The simplest form is a Tournament Predictor, in which the CPU has both a PSHare predictor and a GShare predictor, together with a third meta-predictor (often referred as “a choice-predictor”) that decides for each branch, whether it should be predicted using the PShare or the GShare predictor. The choice- predictor is essentially just a BHT whose different entries are 2 or 3 bits FSMs
- one per local branch - that decides how to predict their corresponding branch:
A special care should be taken with the training of tournament predictors. The choice predictor is basically a “bias estimation” finite-state-machine per- branch, and at each iteration only 1 concrete predictor (either the PShare or the GSHare) is updated based on the actual branch outcome, while the choice- predictor itself is updated base on the success of the concrete predictor (so if both are right or both are wrong, nothing changes - but if one is right and the other is wrong, a bias is strengthened). The catch is, that since the true outcome is known only late in the pipeline, and in the meanwhile more predictions are usually made - the global predictor is speculatively updated, but restored later on mispredictions.
The idea is originated with the Alpha 21264 processor (i.e. it’s around since 1996), and it’s still more-or-less the prevalent design of branch predictors. But newer CPUs takes things further. The main addition introduced by modern predictors, is an hierarchical architecture in which specialized predictors can be integrated (e.g. a special counter-based predictor for loops).

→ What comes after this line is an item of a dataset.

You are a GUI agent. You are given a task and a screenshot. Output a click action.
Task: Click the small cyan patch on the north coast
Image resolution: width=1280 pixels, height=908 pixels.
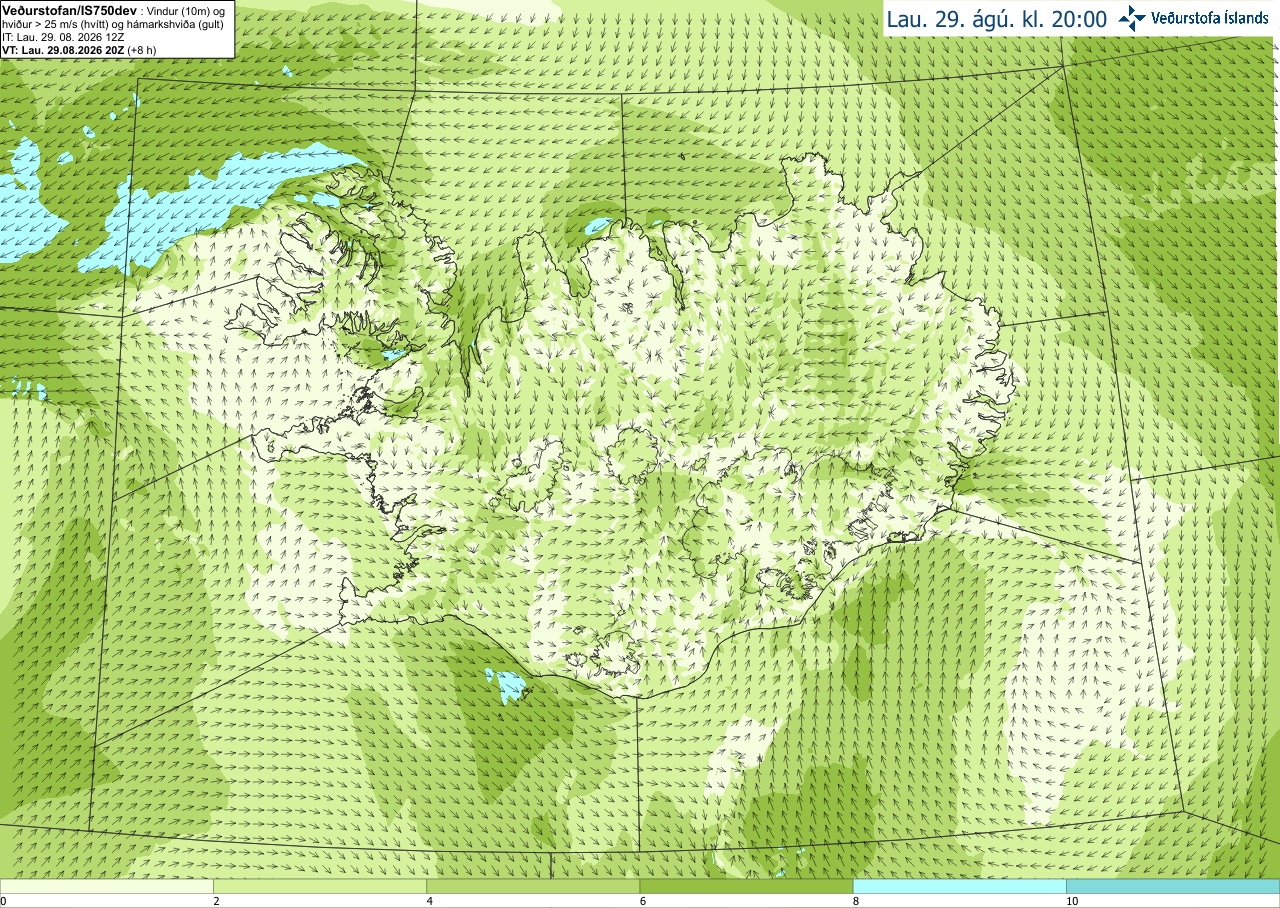pyautogui.click(x=598, y=227)
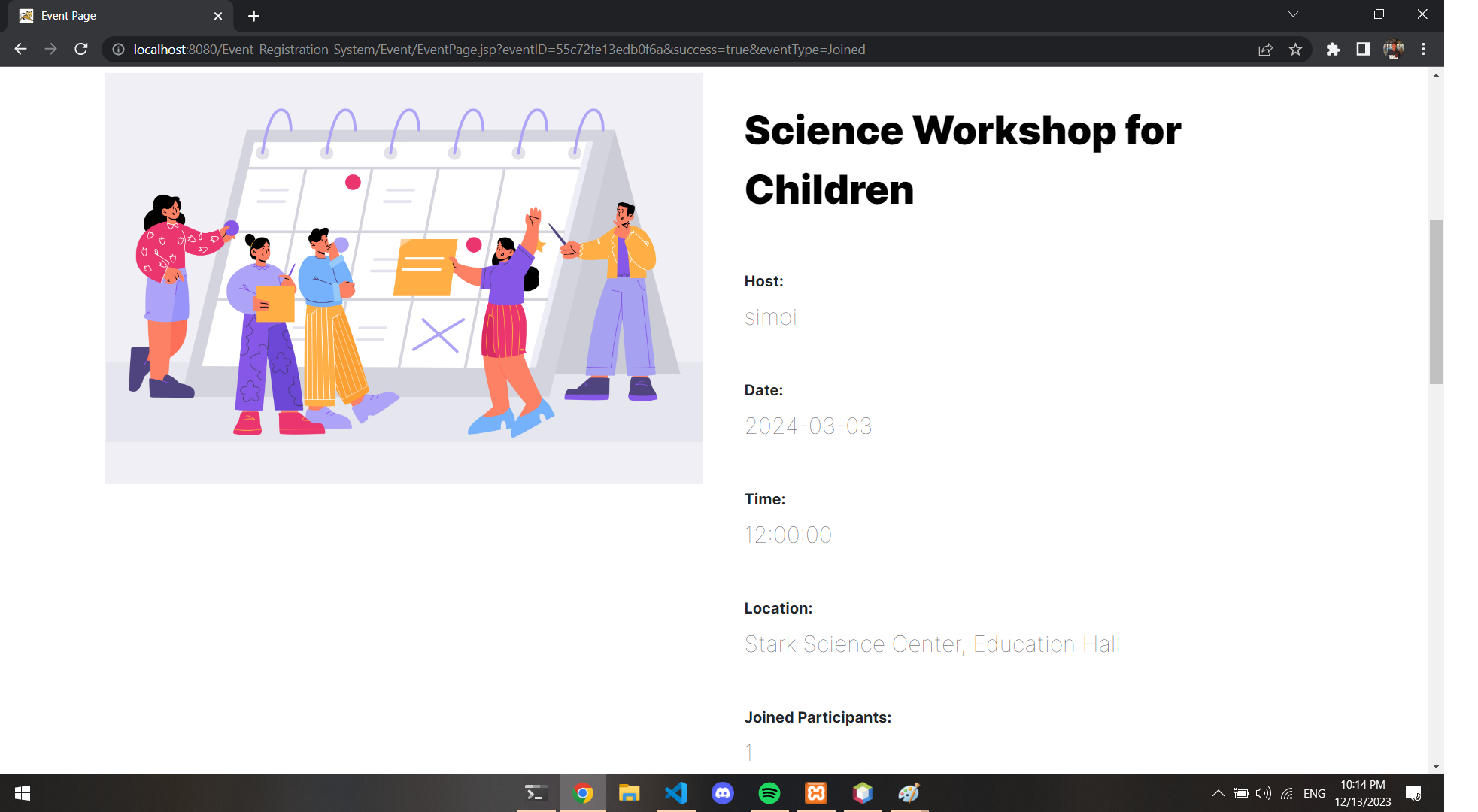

Hierarchical predictors take advantage of the fact that typically many branches display simple and regular behaviour: they are almost always have the same outcome. So for those branches, a very simple branch-predictor can be used (i.e. 1 bit cache). Since such predictors are very cheap, many such predictors can be maintained simultaneously, and many different branches can be tracked. More complicated branches are dealt with using a more complex predictors (e.g. 2-bits FSMs), which are more expensive but rarer, and only the most complicated branches are predicted using a tournament predictor
- which now is required to deal with much fewer branches, hence can exploit more complex patterns.
This is, for example, the type of prediction algorithm that is implemented in Intel’s Pentium M CPU (from 2003). By default, it predicts branches using a 2-bit FSMs. But it also maintains a PShare and a GShare predictors. Each branch is mapped to all 3 predictors using its address’s LSBs, and a tag-check in the PShare and GShare predictors (using some of its address’s MSBs) is used to determine if they should handle it. A priority is given to the GShare, then (if the branch is not in the GShare predictor) to the PShare, and then (if the branch is not in the PShare predictor), the 2-bit FSM from the BHT is used for prediction. A branch that is predicted poorly is “moved up” the hierarchy. Intel’s Core i7 also implements an hierarchical predictor, and incorporates a specialized counter-based loop predictor in it.
Those are the types of predictors that finally achieve an accuracy of over 99%.
The problems imposed by branches are a fundamental obstacle in the way of high performance computing. Luckily, learning algorithms offer a very practical solution.
CPUs are using a combination of costume data-structures, cheap hashing techniques and finite-state machines to implement suitable algorithms, instead of the “default” solutions such as Q-Learning, Value and Policy iterations or Hidden Markov models. By doing so, they achieve a stunning accuracy under the most stringent constraints.
Variations of those methods are highly applicable for integrating learning algorithms in general embedded systems or real-time computing, or for speeding up the training time of expensive models.